The good weather left Machias when I was on the last chapter of Stephen King's 'Misery'. I can picture the exact moment - I was sitting in a small bar overlooking the gateway to East Machias on the Sunrise Trail, and the sun was ferociously hot. I could feel my face and shoulders burning but looking up I could see a huge storm formation coming in. I've never seen a cloud like it. Huge, covering miles of sky and blue and black in colour and the middle of the cloud sagged towards the earth as if it was so full of rainwater it was going to explode.
That evening, the rain came in. Thunder like I've never experienced rattled the windows of the hive and wind and rain howled through the gaps under the doors.

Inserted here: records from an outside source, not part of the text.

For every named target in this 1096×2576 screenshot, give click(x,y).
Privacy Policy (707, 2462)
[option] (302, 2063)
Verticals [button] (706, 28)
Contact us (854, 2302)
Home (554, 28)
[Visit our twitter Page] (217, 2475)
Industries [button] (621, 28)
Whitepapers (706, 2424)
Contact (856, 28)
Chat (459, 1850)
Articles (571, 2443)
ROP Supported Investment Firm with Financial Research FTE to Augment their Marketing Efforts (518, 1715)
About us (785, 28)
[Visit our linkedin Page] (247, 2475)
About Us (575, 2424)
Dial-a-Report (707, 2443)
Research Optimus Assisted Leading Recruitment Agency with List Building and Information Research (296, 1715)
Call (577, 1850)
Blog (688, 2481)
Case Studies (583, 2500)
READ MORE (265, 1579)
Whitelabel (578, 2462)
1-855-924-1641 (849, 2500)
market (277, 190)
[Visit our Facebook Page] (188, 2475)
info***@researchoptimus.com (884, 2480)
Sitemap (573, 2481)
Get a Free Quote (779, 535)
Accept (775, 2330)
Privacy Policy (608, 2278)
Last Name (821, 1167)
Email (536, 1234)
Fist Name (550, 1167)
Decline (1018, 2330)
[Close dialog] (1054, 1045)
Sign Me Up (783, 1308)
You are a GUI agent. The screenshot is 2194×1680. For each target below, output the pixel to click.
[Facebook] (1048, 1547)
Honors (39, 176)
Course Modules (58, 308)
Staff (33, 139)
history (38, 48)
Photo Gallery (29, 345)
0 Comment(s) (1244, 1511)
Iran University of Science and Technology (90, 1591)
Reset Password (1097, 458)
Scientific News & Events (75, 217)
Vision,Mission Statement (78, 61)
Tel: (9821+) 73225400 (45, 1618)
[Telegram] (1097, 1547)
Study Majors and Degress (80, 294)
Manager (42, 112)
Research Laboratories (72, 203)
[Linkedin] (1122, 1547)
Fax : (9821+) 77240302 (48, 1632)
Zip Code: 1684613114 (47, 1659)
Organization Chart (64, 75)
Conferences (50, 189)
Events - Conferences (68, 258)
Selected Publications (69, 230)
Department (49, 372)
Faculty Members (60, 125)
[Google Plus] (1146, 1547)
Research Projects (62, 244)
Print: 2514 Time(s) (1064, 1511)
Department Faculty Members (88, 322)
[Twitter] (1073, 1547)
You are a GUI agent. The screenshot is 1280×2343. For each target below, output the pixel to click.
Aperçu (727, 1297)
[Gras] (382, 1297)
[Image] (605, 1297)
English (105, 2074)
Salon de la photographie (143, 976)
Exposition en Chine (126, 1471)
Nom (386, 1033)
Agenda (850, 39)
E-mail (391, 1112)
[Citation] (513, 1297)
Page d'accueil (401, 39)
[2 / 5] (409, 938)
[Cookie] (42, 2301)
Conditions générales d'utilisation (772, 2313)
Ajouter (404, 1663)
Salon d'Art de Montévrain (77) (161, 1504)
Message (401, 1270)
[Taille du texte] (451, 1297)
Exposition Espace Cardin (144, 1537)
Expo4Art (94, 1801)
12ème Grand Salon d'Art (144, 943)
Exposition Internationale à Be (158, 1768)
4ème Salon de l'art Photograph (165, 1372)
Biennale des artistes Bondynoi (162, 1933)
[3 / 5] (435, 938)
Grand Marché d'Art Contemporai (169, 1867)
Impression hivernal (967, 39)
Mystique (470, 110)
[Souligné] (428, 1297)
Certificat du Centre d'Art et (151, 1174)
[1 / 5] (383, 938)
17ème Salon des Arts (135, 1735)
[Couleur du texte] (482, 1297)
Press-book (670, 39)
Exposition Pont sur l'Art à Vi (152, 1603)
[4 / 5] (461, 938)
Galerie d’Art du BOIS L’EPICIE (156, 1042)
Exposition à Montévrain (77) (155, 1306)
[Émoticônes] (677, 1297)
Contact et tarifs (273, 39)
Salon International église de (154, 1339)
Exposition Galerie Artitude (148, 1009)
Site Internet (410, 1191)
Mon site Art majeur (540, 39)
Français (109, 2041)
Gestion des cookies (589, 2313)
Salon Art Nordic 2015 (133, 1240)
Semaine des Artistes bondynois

The morning was fresh with the smell of fresh earth but a heavy mist hung over the town which still hasn't lifted as I write, and this is sad because tomorrow is the Blackfly Ball! We've all been pulling together to get everything prepared for the ball - lights have gone up in the park and Knox and Muppet have been recruiting bees to put up structures and booths in the grounds. I've been working making bunting out of old Blackfly Ball posters and some new bees have been making animals to hang from Bad Little Falls Bridge (the waterfall that divides the town and leads to the estuary).
The house still smells like skunk after Ida the dog got skunked full in the face. We've washed everything twice but the house still smells like arsehole. I think I'm getting used to the smell now. I have the vague suspicion that I potentially smell of skunk too - it could be the reason I've been getting strange looks at the coffee shop.